• _TASK PROMPT_
An exact, complete copy of the lines below is the expected answer.

(Saved entries)

+--

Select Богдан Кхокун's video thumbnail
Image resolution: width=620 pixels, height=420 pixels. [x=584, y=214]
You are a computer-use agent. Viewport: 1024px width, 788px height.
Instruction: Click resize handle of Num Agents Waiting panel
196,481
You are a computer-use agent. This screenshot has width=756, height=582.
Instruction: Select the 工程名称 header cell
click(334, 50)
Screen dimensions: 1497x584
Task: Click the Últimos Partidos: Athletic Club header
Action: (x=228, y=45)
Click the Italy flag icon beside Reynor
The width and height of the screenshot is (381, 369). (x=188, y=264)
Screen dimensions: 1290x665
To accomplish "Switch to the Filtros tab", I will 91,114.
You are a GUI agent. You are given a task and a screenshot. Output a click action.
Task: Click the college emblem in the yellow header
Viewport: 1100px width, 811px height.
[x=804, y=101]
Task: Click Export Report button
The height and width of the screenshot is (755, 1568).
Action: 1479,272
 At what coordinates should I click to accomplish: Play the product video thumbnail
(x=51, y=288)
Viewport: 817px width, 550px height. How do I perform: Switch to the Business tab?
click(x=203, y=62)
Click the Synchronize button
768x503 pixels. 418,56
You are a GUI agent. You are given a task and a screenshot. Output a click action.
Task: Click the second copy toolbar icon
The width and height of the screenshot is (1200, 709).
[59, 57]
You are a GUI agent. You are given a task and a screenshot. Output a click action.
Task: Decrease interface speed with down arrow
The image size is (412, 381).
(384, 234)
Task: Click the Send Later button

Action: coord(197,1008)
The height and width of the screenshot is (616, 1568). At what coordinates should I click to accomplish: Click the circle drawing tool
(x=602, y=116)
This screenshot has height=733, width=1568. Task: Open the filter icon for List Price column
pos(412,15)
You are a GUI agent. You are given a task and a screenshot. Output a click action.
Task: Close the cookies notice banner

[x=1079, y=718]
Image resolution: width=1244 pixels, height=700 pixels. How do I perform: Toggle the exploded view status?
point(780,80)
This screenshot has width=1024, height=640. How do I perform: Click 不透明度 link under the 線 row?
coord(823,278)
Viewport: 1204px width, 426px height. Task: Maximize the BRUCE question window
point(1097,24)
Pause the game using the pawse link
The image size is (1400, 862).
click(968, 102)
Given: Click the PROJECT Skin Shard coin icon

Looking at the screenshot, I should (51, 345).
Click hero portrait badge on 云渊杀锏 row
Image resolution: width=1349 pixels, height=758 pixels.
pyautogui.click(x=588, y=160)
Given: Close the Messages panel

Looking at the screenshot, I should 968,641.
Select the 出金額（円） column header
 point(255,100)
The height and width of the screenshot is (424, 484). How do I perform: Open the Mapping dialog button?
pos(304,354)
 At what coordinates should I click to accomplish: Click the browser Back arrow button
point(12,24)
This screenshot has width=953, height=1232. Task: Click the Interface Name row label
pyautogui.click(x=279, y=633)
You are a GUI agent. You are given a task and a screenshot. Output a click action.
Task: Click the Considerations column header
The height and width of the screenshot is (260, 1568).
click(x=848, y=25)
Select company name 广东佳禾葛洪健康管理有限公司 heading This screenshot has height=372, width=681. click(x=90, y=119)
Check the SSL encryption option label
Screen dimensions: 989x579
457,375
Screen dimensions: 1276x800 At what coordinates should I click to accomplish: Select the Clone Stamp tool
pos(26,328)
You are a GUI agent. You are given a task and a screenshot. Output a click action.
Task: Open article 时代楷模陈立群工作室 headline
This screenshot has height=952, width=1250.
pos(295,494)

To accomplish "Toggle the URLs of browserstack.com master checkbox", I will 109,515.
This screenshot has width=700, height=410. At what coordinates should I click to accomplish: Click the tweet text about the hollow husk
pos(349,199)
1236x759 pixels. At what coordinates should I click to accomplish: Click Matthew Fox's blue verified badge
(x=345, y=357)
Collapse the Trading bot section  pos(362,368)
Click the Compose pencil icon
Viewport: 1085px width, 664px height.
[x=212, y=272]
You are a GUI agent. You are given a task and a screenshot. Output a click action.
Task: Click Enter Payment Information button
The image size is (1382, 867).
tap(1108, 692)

+--

• _RESPONSE AREA_
Select Богдан Кхокун's video thumbnail
Image resolution: width=620 pixels, height=420 pixels. [x=584, y=214]
You are a computer-use agent. Viewport: 1024px width, 788px height.
Instruction: Click resize handle of Num Agents Waiting panel
196,481
You are a computer-use agent. This screenshot has width=756, height=582.
Instruction: Select the 工程名称 header cell
click(334, 50)
Screen dimensions: 1497x584
Task: Click the Últimos Partidos: Athletic Club header
Action: (x=228, y=45)
Click the Italy flag icon beside Reynor
The width and height of the screenshot is (381, 369). (x=188, y=264)
Screen dimensions: 1290x665
To accomplish "Switch to the Filtros tab", I will 91,114.
You are a GUI agent. You are given a task and a screenshot. Output a click action.
Task: Click the college emblem in the yellow header
Viewport: 1100px width, 811px height.
[x=804, y=101]
Task: Click Export Report button
The height and width of the screenshot is (755, 1568).
Action: 1479,272
 At what coordinates should I click to accomplish: Play the product video thumbnail
(x=51, y=288)
Viewport: 817px width, 550px height. How do I perform: Switch to the Business tab?
click(x=203, y=62)
Click the Synchronize button
768x503 pixels. 418,56
You are a GUI agent. You are given a task and a screenshot. Output a click action.
Task: Click the second copy toolbar icon
The width and height of the screenshot is (1200, 709).
[59, 57]
You are a GUI agent. You are given a task and a screenshot. Output a click action.
Task: Decrease interface speed with down arrow
The image size is (412, 381).
(384, 234)
Task: Click the Send Later button

Action: coord(197,1008)
The height and width of the screenshot is (616, 1568). At what coordinates should I click to accomplish: Click the circle drawing tool
(x=602, y=116)
This screenshot has height=733, width=1568. Task: Open the filter icon for List Price column
pos(412,15)
You are a GUI agent. You are given a task and a screenshot. Output a click action.
Task: Close the cookies notice banner

[x=1079, y=718]
Image resolution: width=1244 pixels, height=700 pixels. How do I perform: Toggle the exploded view status?
point(780,80)
This screenshot has width=1024, height=640. How do I perform: Click 不透明度 link under the 線 row?
coord(823,278)
Viewport: 1204px width, 426px height. Task: Maximize the BRUCE question window
point(1097,24)
Pause the game using the pawse link
The image size is (1400, 862).
click(968, 102)
Given: Click the PROJECT Skin Shard coin icon

Looking at the screenshot, I should (51, 345).
Click hero portrait badge on 云渊杀锏 row
Image resolution: width=1349 pixels, height=758 pixels.
pyautogui.click(x=588, y=160)
Given: Close the Messages panel

Looking at the screenshot, I should 968,641.
Select the 出金額（円） column header
 point(255,100)
The height and width of the screenshot is (424, 484). How do I perform: Open the Mapping dialog button?
pos(304,354)
 At what coordinates should I click to accomplish: Click the browser Back arrow button
point(12,24)
This screenshot has width=953, height=1232. Task: Click the Interface Name row label
pyautogui.click(x=279, y=633)
You are a GUI agent. You are given a task and a screenshot. Output a click action.
Task: Click the Considerations column header
The height and width of the screenshot is (260, 1568).
click(x=848, y=25)
Select company name 广东佳禾葛洪健康管理有限公司 heading This screenshot has height=372, width=681. click(x=90, y=119)
Check the SSL encryption option label
Screen dimensions: 989x579
457,375
Screen dimensions: 1276x800 At what coordinates should I click to accomplish: Select the Clone Stamp tool
pos(26,328)
You are a GUI agent. You are given a task and a screenshot. Output a click action.
Task: Open article 时代楷模陈立群工作室 headline
This screenshot has height=952, width=1250.
pos(295,494)

To accomplish "Toggle the URLs of browserstack.com master checkbox", I will 109,515.
This screenshot has width=700, height=410. At what coordinates should I click to accomplish: Click the tweet text about the hollow husk
pos(349,199)
1236x759 pixels. At what coordinates should I click to accomplish: Click Matthew Fox's blue verified badge
(x=345, y=357)
Collapse the Trading bot section  pos(362,368)
Click the Compose pencil icon
Viewport: 1085px width, 664px height.
[x=212, y=272]
You are a GUI agent. You are given a task and a screenshot. Output a click action.
Task: Click Enter Payment Information button
The image size is (1382, 867).
tap(1108, 692)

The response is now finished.